Он начал читать телеграмму, и чем дальше он читал, тем муторнее становилось у меня на душе. Суть сообщения сводилась к тому, что около десятка советских танковых дивизий продвигаются в сторону Западного Берлина.

– Следует ожидать скорого начала военных действий, – сказал полковник, – иначе бы все эти дивизии сюда не направлялись. Вам известно, сколько может продержаться Берлин – пару часов, от силы, полдня. Город будет захвачен исключительно быстро, малой кровью. Части, расквартированные в казармах, будут взяты в плен. Со мной и с вами дело обстоит по-особому – мы ведь разведчики. Русским известны наши фамилии, и нас, скорее всего, расстреляют. Отпустите всех источников, держите наготове военную форму, упакуйте свои вещи, запаситесь теплым бельем, потому что, если вы вдруг не будете расстреляны, вас ожидает долгая прогулка в Сибирь. Помолитесь – может, и вывезет. Паршиво, конечно, что все кончается. Вы хорошо поработали. Помните, что вы – американцы, и исполните свой долг до последнего. Если нам суждено умереть, умрем красиво.

Подойдя к нам, полковник пожал всем руки. Он был щупл и сед, а в глазах у него стояли слезы. Быть расстрелянным ему не улыбалось точно так же, как и нам.

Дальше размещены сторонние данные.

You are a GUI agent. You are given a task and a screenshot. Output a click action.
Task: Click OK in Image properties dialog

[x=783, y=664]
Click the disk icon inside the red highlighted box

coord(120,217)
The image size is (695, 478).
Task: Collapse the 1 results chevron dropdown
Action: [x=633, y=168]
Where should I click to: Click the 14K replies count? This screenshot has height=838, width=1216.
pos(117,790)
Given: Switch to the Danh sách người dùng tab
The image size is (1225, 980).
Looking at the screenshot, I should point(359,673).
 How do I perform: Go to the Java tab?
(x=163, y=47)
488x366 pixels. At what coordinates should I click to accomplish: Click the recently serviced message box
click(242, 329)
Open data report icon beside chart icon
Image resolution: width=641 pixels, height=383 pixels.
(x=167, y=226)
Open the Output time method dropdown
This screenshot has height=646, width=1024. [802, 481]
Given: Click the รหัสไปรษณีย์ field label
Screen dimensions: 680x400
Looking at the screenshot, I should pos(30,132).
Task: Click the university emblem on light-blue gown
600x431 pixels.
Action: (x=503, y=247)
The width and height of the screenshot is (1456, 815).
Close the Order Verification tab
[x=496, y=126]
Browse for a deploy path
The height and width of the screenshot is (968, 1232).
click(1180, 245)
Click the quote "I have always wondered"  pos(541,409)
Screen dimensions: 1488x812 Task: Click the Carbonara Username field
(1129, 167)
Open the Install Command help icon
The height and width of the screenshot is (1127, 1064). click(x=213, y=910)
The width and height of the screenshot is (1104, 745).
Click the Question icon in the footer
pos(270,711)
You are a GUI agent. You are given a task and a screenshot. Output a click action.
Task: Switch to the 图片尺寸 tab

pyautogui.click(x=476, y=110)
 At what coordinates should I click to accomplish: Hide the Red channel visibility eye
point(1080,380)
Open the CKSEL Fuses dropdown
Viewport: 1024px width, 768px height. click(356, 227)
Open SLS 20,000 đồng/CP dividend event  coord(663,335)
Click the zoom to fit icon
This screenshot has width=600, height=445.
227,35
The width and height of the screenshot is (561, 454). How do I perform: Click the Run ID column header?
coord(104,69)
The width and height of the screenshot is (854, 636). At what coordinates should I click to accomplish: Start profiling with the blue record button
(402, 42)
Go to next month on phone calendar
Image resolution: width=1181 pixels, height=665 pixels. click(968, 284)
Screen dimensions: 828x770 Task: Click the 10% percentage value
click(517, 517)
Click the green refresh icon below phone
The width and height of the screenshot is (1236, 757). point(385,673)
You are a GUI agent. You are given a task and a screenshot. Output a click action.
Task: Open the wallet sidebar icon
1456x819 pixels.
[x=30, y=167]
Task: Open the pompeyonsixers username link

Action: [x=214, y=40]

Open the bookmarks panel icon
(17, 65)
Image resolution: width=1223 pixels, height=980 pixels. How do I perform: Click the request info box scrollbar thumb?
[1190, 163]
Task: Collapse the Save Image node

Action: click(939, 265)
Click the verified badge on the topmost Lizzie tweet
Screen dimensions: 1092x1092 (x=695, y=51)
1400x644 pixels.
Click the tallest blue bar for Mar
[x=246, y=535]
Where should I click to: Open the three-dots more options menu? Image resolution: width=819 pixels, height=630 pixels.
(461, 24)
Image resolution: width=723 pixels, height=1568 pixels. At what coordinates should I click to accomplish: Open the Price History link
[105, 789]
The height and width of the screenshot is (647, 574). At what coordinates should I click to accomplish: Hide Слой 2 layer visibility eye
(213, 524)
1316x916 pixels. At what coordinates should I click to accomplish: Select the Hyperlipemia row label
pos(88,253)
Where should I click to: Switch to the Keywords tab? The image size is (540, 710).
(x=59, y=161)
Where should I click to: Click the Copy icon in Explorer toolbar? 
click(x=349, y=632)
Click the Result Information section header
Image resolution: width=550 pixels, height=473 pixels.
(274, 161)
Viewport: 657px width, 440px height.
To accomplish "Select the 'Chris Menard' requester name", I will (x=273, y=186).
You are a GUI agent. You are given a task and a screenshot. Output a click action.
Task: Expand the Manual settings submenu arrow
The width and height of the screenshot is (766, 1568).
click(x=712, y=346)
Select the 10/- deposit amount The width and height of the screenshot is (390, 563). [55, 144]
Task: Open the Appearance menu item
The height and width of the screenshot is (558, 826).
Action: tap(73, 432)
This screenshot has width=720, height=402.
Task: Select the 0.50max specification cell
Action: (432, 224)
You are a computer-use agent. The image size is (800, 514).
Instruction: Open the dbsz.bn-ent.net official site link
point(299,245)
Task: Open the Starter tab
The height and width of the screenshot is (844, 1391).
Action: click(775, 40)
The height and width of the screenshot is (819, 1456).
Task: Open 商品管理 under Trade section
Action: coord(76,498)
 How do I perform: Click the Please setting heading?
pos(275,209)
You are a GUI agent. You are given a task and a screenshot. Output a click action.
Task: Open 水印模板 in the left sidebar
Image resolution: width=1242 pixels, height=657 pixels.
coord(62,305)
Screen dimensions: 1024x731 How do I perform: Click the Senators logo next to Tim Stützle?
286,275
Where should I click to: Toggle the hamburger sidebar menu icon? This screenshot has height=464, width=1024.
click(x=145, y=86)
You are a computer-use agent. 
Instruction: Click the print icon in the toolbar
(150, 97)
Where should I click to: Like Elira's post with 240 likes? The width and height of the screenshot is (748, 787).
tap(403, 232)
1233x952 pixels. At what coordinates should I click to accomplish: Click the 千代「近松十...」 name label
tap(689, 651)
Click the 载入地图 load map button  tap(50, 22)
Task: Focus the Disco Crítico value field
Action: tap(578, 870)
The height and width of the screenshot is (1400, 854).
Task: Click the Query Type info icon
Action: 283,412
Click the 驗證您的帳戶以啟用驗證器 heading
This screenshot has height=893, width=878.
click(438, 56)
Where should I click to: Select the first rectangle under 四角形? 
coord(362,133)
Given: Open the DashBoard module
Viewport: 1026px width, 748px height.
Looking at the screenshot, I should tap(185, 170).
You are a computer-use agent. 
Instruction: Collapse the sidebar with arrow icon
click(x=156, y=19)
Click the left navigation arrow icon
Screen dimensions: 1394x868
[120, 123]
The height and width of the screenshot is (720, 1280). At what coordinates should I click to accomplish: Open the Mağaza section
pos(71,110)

Выйдя из кабинета, никто не проронил ни слова. Поднимаясь наверх, я думал о тех многих тысячах долларов, которые родители потратили на мое образование, а налогоплательщики на то, чтобы я учился в школе переводчиков в Монтеррее. И все ради чего? Ради того, чтобы тебя расстреляли ни за что ни про что. Я укладывал в рюкзак последние вещи, когда вошел Манни, держа в руках какую-то книжку.

– Ты уже упаковался? – спросил я.

– Да, а ты?

– Почти?

– Знаешь, что мне все это напоминает? То, что однажды случилось с Достоевским. Его арестовали, восемь месяцев продержали в тюрьме и в один прекрасный день повели на расстрел. Потом, правда, ему сообщили, что приговор изменен, но какое-то время он думал, что ему вот-вот предстоит умереть. Все это описано им в "Идиоте".

И Манни начал читать. К казни предназначалось несколько осужденных; для них были врыты три столба, к которым привязали сперва троих, закрыв им глаза колпаками. Человек, от лица которого велся рассказ, шел в третьей партии, и он рассчитывал, что у него есть еще пять минут, и срок этот показался ему таким огромным, что и волноваться было еще рано. Он положил две минуты на то, чтобы попрощаться с товарищами, две – на то, чтобы подумать про себя, и одну – чтобы в последний раз поглядеть вокруг. Прощаясь, он подумал, как же это так – вот сейчас я здесь, а через три минуты стану чем-то или кем-то еще. Чем и где?

"Невдалеке была церковь, – читал Манни, – и вершина собора с позолоченной крышей сверкала на ярком солнце. Он помнил, что ужасно упорно смотрел на эту крышу и на лучи, от нее сверкавшие; оторваться не мог от лучей: ему казалось, что эти лучи его новая природа, что он через три минуты как-нибудь сольется с ними… Неизвестность и отвращение от этого нового, которое будет и сейчас наступит, были ужасны; но он говорит, что ничего не было для него в это время тяжелее, как беспрерывная мысль: "Что если бы не умирать! Что если бы воротить жизнь, – какая бесконечность! И все это было бы мое! Я бы тогда каждую минуту в целый век обратил, ничего бы не потерял, каждую бы минуту счетом отсчитывал, уж ничего бы даром не истратил!" Он говорил, что эта мысль у него наконец в такую злобу переродилась, что ему уж хотелось, чтобы его поскорей застрелили".

– А у тебя будет желание, чтобы тебя поскорее убили? – спросил Манни.

– Сомневаюсь. А что ты будешь думать?

– Я буду надеяться, что это не очень больно. Достоевский пишет, что в ожидании казни один из осужденных не переставал балагурить – спрашивал, идет ли ему саван. Может, и я придумаю что-нибудь смешное. Скажем, привяжут меня к столбу, прицелятся, а я скажу: "Такое со мной случается первый раз в жизни".